# fluorocarbon mainline



## thephildo0916 (Mar 4, 2009)

I have read different things about using fluorocarbon as your main line. I would like some of your _personal opinions_ on the subject. I have used it before with decent success, however I would just like to hear others input. Thanks!


----------



## CARL510ISLE (Jan 8, 2010)

It's difficult to use for float fishing because it sinks and any line touching the water will drag much worse than mono. It's fine for bottom bouncing but I don't know too many guys who only bottom bounce.

For steelheading, Fluoro is best used as leader/tippet and is definitely not necessary as mainline. I only use it for it's lack of visivility in water. Typically, Steelhead could care less what's more than a few feet from the bait/fly as long as it's not highly obnoxious, visible, and loud. 

C510I 

C510I


----------



## Steel Cranium (Aug 22, 2005)

CARL510ISLE said:


> Typically, Steelhead could care less what's more than a few feet from the bait/fly as long as it's not highly obnoxious, visible, and loud.
> 
> C510I


I have fished next to a few guys who would fit this description, and they still caught fish...

Fluorocarbon mainline, no. Sinks too much. I use a fluorocarbon leader only when the conditions dictate (clear water) when using a mono mainline. Less knots for stronger line strength. I don't like using a braid mainline (no stretch, sometimes questionable abrasion resistance) but would always use a fluorocarbon leader when using braid.


----------



## Alter (Apr 8, 2004)

I rarely even bothered with using fluoro for leaders on my spinning gear last year. I've worried less and less about leaders every year that I've fished for steelhead as I've got to know the fish better. I don't spin fish much but when I do this year I'll be using Berkley XL 8-10 mono as my mainline and while I'll pack some fluoro for leaders I won't bother with it unless I'm getting out fished by people using leaders.

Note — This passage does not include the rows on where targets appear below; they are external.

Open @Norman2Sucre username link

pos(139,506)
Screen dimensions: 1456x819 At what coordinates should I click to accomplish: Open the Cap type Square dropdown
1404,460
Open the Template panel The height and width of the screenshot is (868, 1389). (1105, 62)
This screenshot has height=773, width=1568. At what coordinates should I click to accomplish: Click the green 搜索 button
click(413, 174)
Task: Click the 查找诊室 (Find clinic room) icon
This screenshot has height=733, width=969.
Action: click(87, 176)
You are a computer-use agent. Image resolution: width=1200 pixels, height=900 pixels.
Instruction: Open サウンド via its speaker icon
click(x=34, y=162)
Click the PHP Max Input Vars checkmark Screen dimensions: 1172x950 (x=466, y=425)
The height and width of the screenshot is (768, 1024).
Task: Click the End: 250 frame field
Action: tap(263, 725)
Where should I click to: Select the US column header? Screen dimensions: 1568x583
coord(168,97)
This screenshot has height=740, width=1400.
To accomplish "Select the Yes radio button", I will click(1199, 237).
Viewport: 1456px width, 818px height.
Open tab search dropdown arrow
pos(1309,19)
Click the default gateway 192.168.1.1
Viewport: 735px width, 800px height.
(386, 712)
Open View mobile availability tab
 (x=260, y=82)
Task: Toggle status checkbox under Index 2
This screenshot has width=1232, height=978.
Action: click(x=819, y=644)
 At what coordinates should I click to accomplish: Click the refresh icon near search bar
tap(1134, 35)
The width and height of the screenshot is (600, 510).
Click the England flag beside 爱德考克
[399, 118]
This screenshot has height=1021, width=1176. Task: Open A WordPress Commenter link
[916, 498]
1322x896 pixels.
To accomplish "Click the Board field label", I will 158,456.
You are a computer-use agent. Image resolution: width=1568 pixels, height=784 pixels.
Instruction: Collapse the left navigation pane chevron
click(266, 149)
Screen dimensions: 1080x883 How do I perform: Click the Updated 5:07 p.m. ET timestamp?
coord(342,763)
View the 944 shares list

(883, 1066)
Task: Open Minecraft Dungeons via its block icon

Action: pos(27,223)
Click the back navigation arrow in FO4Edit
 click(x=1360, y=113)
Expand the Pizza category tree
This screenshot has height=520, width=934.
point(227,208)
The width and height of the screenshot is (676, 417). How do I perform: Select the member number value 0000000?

On a similar note, I find it funny that guys worry about fish seeing their leader but don't worry about loading their mainline with a heavy shot pattern. Do they seriously think the fish will be scared of their line but not that trail of lead floating in the water pointing to their bait?

Steve


----------



## ShutUpNFish (Apr 17, 2007)

Theres no need really. It can be both overkill and expensive and is, IMO, totally unecessary. A flouro leader 18 to 24" should suffice. I also do not think that flouros have the durability qualities as some of the monos on the market today and it generally sinks....specialty monos that float, are abbrasion resistant, less stretch and smaller diameters and most of all very affordable and reasonably priced are the way to go for "mainline". My .02


----------



## thephildo0916 (Mar 4, 2009)

Thanks guys. Just looking for some input as I put my setup together.


----------



## RiverDoc (Mar 12, 2010)

Leader's are a necessary evil. I too can go without leaders for a short time; however, if you have an expensive or high quality mainline, leaders and swivel will help reduce line twist and save your mainline. RiverDoc


----------